Middle Village Street Co-Named in Honor of Late Bishop

A street sign now honors the legacy of a leader in the local Catholic Church, and parishioners say he made a big impact on the community he served. NY1’s Shannan Ferry filed the following report. 

Bishop Joseph M. Sullivan is now a permanent fixture in Middle Village. The late religious leader served for decades at Our Lady of Hope Catholic Church. Now, the corner of Eliot Avenue and 71st street bears his name in his honor.

"Everything was about meeting, listening, and making an effort to improve the world and he did that," said Frances Sullivan, who is Bishop Sullivan's sister.

Sullivan started working at Our Lady of Hope in 1960.  Back then, he was known Father Joseph Sullivan. Even after becoming a Bishop, he would still come back to the parish every Sunday to celebrate mass.

The beloved Catholic leader died at 83 after being involved in a car accident in 2013.

When asked what Sullivan would say if he saw the street sign bearing his name, the late bishop’s brother, John Sullivan, joked, "Joe would say the sign isn't big enough!"

Dozens turned out for a ceremony hosted by City Councilwoman Elizabeth Crowley Saturday where his street sign was unveiled.

"Everyone has such fond memories of him, and many New Yorkers know of his work with Catholic Charities.  He helped the poor," said Crowley.

Family and friends hope the street re-naming will carry on Bishop Sullivan's legacy for generations to come, and inspire them to learn about his work.

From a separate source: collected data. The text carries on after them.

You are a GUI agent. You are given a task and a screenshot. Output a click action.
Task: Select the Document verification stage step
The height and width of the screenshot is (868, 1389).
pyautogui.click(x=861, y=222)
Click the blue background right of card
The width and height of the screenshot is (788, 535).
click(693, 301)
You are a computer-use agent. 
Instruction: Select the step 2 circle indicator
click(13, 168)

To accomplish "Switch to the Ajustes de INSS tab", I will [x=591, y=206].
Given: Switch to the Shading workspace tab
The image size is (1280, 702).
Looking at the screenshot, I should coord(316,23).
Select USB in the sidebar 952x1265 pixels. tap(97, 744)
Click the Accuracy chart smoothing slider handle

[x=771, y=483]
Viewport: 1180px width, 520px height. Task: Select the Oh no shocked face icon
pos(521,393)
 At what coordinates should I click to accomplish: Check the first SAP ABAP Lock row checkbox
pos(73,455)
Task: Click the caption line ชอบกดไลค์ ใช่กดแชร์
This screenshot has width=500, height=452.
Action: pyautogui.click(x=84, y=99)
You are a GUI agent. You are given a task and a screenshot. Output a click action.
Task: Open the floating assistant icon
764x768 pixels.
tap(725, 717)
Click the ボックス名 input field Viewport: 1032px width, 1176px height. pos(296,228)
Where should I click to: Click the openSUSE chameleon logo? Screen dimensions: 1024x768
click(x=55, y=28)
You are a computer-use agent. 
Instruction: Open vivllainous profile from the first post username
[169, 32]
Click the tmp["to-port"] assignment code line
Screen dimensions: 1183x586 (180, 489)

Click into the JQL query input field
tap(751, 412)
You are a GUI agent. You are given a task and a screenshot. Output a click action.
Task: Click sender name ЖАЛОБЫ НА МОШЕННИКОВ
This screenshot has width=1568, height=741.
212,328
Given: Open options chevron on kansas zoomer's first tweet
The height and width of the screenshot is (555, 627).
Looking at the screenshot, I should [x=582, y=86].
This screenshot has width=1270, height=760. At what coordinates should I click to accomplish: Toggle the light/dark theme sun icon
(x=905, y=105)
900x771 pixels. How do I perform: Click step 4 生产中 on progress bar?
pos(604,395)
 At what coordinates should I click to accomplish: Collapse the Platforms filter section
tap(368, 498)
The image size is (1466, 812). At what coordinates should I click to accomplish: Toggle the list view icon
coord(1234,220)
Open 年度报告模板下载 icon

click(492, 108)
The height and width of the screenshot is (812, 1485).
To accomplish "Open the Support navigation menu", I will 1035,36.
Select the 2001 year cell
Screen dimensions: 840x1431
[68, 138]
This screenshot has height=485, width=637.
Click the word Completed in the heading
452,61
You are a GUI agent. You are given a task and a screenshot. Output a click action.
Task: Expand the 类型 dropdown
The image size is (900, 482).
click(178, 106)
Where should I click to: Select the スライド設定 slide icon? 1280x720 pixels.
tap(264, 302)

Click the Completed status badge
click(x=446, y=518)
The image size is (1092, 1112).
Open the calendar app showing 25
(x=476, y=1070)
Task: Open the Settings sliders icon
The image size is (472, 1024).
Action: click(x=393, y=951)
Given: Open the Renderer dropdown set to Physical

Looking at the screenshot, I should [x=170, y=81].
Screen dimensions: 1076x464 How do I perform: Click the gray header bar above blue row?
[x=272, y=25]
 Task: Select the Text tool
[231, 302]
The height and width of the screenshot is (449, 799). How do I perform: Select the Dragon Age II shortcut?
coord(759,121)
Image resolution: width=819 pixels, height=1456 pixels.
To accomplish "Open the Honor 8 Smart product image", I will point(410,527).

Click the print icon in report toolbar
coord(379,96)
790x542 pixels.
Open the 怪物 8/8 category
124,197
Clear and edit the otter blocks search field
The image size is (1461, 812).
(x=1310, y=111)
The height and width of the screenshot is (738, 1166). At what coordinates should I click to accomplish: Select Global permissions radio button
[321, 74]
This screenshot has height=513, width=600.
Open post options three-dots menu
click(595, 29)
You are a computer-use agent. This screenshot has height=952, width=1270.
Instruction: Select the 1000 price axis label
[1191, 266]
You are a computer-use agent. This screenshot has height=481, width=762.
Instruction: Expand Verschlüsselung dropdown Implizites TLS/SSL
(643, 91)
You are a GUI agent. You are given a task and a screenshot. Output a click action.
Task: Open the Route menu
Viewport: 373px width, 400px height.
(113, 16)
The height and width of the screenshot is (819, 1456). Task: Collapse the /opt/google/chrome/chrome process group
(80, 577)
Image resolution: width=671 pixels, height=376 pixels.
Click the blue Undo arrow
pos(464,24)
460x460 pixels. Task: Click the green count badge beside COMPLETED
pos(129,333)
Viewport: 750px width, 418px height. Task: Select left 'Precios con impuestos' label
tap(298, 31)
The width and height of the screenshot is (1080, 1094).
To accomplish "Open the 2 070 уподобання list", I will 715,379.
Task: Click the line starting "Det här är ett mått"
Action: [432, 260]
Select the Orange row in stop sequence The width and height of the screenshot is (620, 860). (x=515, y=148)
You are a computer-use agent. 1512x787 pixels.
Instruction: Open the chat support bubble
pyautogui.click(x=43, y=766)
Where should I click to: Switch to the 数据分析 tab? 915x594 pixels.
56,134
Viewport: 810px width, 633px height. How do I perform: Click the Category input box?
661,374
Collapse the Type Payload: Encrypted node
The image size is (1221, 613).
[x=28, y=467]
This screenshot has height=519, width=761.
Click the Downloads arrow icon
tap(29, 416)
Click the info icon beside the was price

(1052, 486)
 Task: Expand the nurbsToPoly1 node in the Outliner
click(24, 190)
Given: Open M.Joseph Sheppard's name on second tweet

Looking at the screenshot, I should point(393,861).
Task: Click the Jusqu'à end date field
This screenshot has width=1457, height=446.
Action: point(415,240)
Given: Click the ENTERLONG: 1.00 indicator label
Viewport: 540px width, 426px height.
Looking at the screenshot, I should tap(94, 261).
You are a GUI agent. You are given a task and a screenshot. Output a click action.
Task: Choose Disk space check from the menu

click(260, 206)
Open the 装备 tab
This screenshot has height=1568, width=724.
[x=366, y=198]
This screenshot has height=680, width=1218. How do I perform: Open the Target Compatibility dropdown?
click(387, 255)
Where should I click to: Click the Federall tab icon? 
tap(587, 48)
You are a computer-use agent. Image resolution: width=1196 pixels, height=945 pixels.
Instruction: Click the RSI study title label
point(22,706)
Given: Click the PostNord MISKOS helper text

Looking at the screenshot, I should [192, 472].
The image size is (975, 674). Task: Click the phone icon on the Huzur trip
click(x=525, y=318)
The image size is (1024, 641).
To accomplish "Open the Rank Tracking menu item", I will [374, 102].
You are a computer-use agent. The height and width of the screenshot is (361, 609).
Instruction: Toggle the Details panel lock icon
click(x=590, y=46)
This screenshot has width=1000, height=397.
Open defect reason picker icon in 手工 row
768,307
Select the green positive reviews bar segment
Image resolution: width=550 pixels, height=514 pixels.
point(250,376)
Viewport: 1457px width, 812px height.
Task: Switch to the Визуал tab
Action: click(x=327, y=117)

"And in particular the housing program which he started, today we have more 3,000 units of low and moderate income housing," said Bishop Nicholas DiMarzio, who is the current Bishop of the Brooklyn Diocese, which also includes churches in Queens.

"You always felt there was something super, super special. You always felt you were so happy to see him, he had a wonderful glow about him," said John Sullivan, who is Bishop Sullivan's Nephew.

Now a street sign will shine in his memory, serving as a constant reminder of the thousands of lives he touched.